• [ASSIGNMENT]
Copy the interview below about infertility, IVF, and premature births word for word.

• [QUOTED PASSAGE]
Honestly, I wasn’t really diagnosed until I was going through IVF treatments and at that point, it wasn’t a focus. I had dealt with irregular periods and cramping my whole life, but I figured it was normal. I was put on birth control at 15 to regulate my period and help with hormonal acne.
And then because of this you have needed to have your tubes removed. What was that like emotionally? Physically?
It was an incredibly painful test. I remember they gave me valium and it did not help. They just kept trying to “shoot” them open and I was like this isn’t happening. It was disappointing knowing that I would have to immediately go to IVF as I was not a candidate for anything less without fallopian tubes. I had them removed in 2014.
So turning to IVF was a decision made for me… I had no other choice if I wanted to be a mother, besides adoption, and at that time my husband didn’t want to adopt. IVF was the only choice, really.
After going through the hardship of IVF, you had two children, who were each born premature. Can you tell us what that was like?
After two failed IVF attempts, on the third try I finally got pregnant. That feeling was completely surreal and I was also scared to death. My first daughter was born via an emergency C-section at 30 weeks gestation. I literally saw my life flash before my eyes as I went for my check up and they didn’t hear a heartbeat and all the doctors and nurses took me in an ambulance to the ER. My husband was out of town (we did not think this would happen so early) so my mom was ready to go into the OR with me. He got there just in time! I just remember thinking, after all I went through now, I still have to suffer through a preemie birth?

• [COLLECTED DATA]

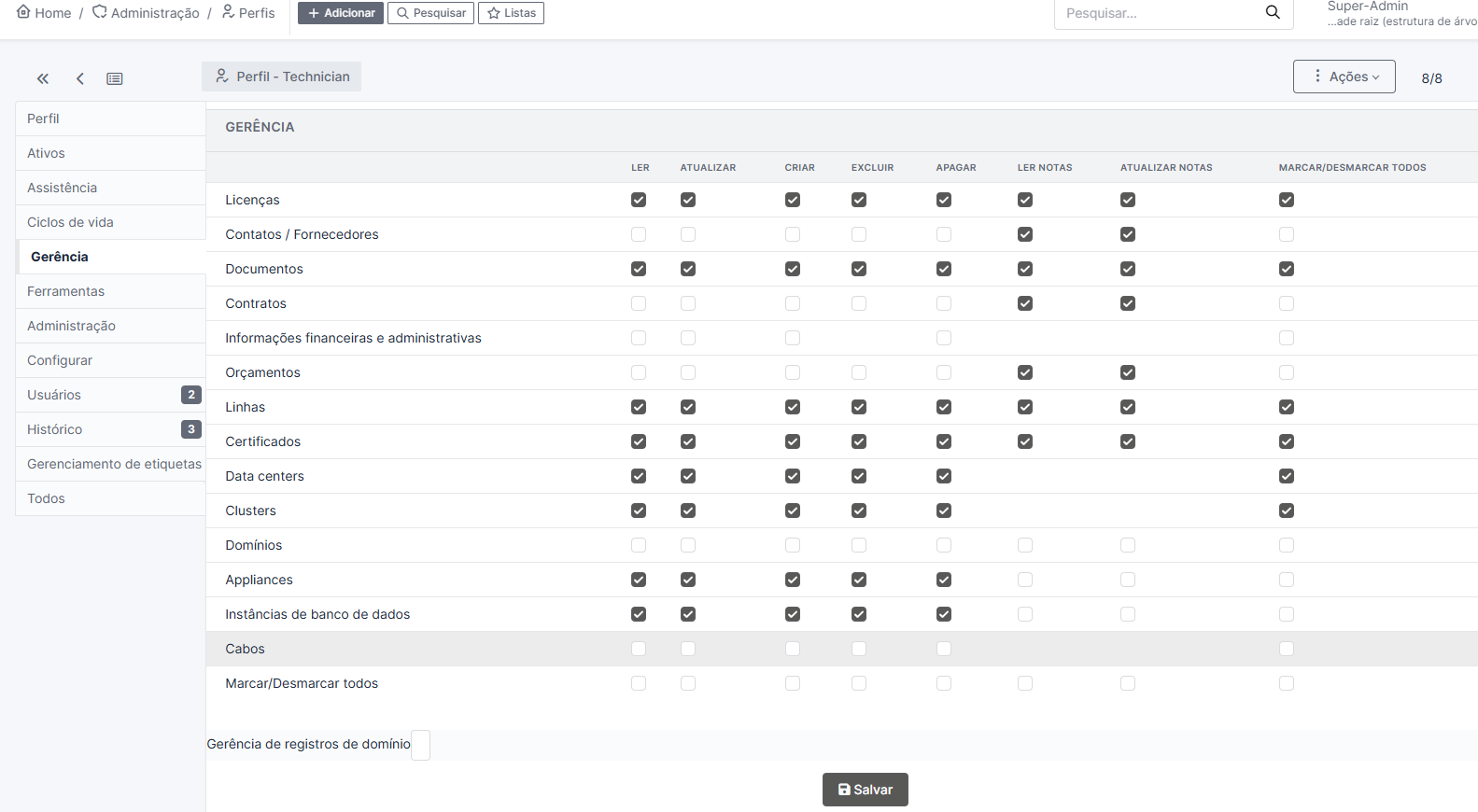The image size is (1478, 812).
Task: Click the list view icon
Action: [115, 78]
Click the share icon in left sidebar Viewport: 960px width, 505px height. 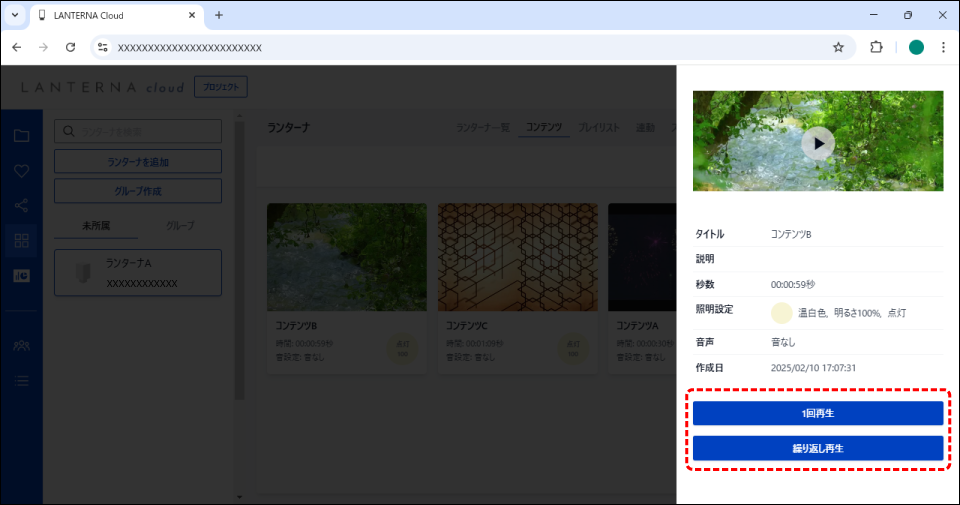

• [RESULT FOR THIS EXERCISE]
Honestly, I wasn’t really diagnosed until I was going through IVF treatments and at that point, it wasn’t a focus. I had dealt with irregular periods and cramping my whole life, but I figured it was normal. I was put on birth control at 15 to regulate my period and help with hormonal acne.
And then because of this you have needed to have your tubes removed. What was that like emotionally? Physically?
It was an incredibly painful test. I remember they gave me valium and it did not help. They just kept trying to “shoot” them open and I was like this isn’t happening. It was disappointing knowing that I would have to immediately go to IVF as I was not a candidate for anything less without fallopian tubes. I had them removed in 2014.
So turning to IVF was a decision made for me… I had no other choice if I wanted to be a mother, besides adoption, and at that time my husband didn’t want to adopt. IVF was the only choice, really.
After going through the hardship of IVF, you had two children, who were each born premature. Can you tell us what that was like?
After two failed IVF attempts, on the third try I finally got pregnant. That feeling was completely surreal and I was also scared to death. My first daughter was born via an emergency C-section at 30 weeks gestation. I literally saw my life flash before my eyes as I went for my check up and they didn’t hear a heartbeat and all the doctors and nurses took me in an ambulance to the ER. My husband was out of town (we did not think this would happen so early) so my mom was ready to go into the OR with me. He got there just in time! I just remember thinking, after all I went through now, I still have to suffer through a preemie birth?